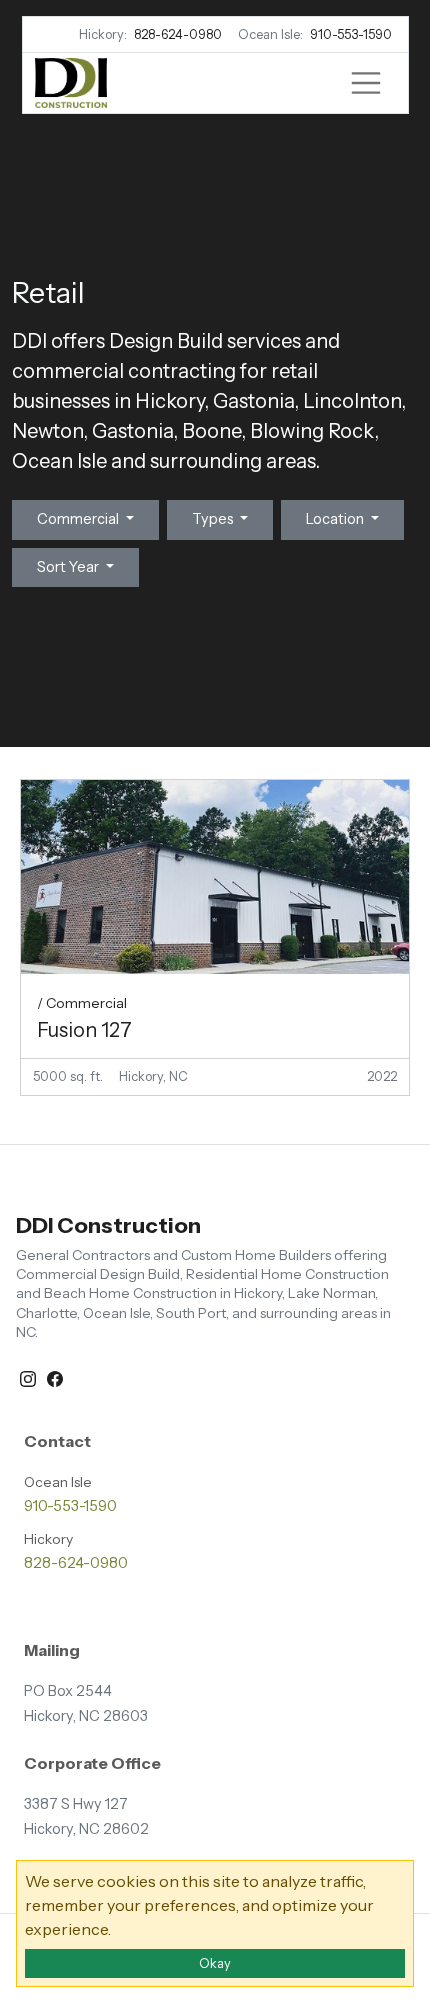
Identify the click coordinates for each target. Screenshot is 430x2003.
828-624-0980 (178, 34)
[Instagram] (29, 1377)
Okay (215, 1963)
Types (214, 519)
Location (336, 519)
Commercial (79, 519)
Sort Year (69, 567)
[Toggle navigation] (366, 83)
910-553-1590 (351, 34)
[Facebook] (55, 1377)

EXERCISE INSTRUCTIONS:
Return the records above exactly as written. Do not include their images.

SOLUTION FOR THIS EXERCISE:
Identify the click coordinates for each target. Screenshot is 430x2003.
828-624-0980 (178, 34)
[Instagram] (29, 1377)
Okay (215, 1963)
Types (214, 519)
Location (336, 519)
Commercial (79, 519)
Sort Year (69, 567)
[Toggle navigation] (366, 83)
910-553-1590 (351, 34)
[Facebook] (55, 1377)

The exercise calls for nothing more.